There should be a ring-fenced allocation for organisations dedicated to supporting those at risk of domestic abuse and vulnerable children within the £750 million funding announced to support frontline charities. The Government should also set out arrangements for timely, fair and equitable distribution of the fund, guaranteeing access to organisations regardless of size.
Strengthening the criminal justice response
Police forces are struggling to secure Domestic Violence Prevention Orders, that prevent an abuser from returning home and having contact with a victim for up to 28 days, due to the requirement to provide an alternative address. Local authorities need to ensure there is provision for alternative temporary accommodation during lockdown. The police, Crown Prosecution Service and courts need to work together to ensure that DVPO cases are heard quickly. Legal aid should be granted automatically to domestic abuse victims in respect of any application for protection during lockdown.

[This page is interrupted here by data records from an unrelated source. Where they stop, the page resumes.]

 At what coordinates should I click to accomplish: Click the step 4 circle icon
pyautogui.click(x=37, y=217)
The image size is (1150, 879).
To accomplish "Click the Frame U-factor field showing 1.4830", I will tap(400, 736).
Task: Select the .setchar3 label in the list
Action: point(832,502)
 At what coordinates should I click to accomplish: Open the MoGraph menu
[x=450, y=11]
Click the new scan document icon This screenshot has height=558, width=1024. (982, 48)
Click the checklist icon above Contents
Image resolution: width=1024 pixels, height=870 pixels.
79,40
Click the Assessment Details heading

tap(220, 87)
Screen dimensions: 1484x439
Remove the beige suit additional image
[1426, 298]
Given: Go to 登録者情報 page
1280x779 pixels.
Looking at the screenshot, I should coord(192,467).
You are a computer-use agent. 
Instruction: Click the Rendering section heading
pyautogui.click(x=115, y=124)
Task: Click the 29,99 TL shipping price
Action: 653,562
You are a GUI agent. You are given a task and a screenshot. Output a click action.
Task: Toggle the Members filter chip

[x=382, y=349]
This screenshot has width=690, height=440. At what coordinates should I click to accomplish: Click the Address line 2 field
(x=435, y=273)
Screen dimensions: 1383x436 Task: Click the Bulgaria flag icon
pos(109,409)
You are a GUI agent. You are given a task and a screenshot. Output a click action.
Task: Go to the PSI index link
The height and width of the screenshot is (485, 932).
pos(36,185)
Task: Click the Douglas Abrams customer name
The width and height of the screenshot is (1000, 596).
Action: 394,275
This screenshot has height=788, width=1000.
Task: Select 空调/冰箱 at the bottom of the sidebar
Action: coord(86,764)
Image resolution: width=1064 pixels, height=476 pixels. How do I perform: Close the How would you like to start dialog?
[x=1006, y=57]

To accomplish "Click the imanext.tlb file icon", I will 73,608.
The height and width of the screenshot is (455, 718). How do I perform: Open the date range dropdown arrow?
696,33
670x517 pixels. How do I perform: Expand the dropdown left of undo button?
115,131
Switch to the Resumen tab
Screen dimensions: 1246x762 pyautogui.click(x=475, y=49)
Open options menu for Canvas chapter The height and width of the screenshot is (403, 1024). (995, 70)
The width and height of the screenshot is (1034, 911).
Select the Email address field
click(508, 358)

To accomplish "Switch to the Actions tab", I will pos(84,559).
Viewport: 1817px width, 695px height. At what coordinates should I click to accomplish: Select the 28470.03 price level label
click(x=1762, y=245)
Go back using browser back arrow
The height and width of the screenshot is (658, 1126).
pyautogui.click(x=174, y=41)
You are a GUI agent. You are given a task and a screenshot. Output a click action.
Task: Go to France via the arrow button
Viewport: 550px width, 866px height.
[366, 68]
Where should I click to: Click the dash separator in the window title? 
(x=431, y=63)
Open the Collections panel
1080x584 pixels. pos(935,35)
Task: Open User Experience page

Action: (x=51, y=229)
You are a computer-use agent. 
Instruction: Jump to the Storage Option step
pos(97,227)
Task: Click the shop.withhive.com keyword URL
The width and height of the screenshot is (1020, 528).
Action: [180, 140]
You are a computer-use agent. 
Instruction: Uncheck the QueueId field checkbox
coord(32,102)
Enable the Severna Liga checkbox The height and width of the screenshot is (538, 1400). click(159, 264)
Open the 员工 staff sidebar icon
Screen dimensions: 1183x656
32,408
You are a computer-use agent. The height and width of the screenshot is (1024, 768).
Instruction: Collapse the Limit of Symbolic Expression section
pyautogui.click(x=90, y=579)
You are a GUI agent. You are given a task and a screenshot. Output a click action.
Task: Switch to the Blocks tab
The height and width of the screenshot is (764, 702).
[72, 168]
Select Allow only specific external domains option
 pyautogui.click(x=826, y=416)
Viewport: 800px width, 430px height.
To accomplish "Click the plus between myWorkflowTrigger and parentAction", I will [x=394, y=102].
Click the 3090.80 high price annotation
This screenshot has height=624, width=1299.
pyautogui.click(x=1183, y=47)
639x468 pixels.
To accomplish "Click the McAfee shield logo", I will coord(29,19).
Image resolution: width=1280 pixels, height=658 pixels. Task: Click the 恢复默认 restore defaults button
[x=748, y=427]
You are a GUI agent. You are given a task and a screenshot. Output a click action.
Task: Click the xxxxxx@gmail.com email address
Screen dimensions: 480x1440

Many victims may also be unable to report the abuse they have experienced until lockdown ends. Section 127 of the Magistrates Court Act 1980 places a six month time limit on some offences that may occur in domestic abuse, including harassment, common assault and battery. The Government should legislate to extend this limit following the lockdown and remove a potential barrier to justice.
Increasing refuge capacity and a guarantee of safe housing
The Committee highlighted the desperate lack of refuge capacity in its 2018 report. England has 30% less than the recommended bed spaces and in 2018-19 64% of referrals were declined. Covid-19 has simply increased the existing pressure, reducing staff availability and preventing any refuge with a suspected case from accepting new residents.
Anyone needing to leave their home during lockdown because of abuse should be guaranteed a safe place to stay. The Government must work with local authorities, providers and stakeholders to increase the availability of refuge and move-on accommodation. Clear Government leadership should be brought to the task of securing hotel and hostel accommodation for victims in all parts of the country. The Government must also ensure that the existing network of refuges remains sustainable for the long term by providing ring-fenced support for the additional costs, and loss of income, incurred by these services as a result of coronavirus.
Government funding for support services and refuge accommodation must include specialist provision and must ensure that BAME services can continue and expand to meet any increased need.
Protecting vulnerable children
The Committee heard that two thirds of women in refuge have children with them, and around 800,000 children experienced domestic abuse in the past year. Data from Childline indicated that, as well as being concerned about coronavirus, children and young people are very concerned about abuse now that they are unable to leave the house to get support at schools, clubs, friends' or relatives' houses.
In order to safeguard the most vulnerable children, face to face contact remains the most effective approach. The coronavirus crisis has created new challenges in doing that and therefore we would urge local authorities, schools, police and other professionals involved in child welfare to work collaboratively to find smarter ways to enable face to face contact to happen and to make sure these children remain firmly on their radar.
The Committee calls for children’s support services to be sustained by direct Government funding where there are shortfalls because of falling charitable donations to ensure that children have access to the help and support they need.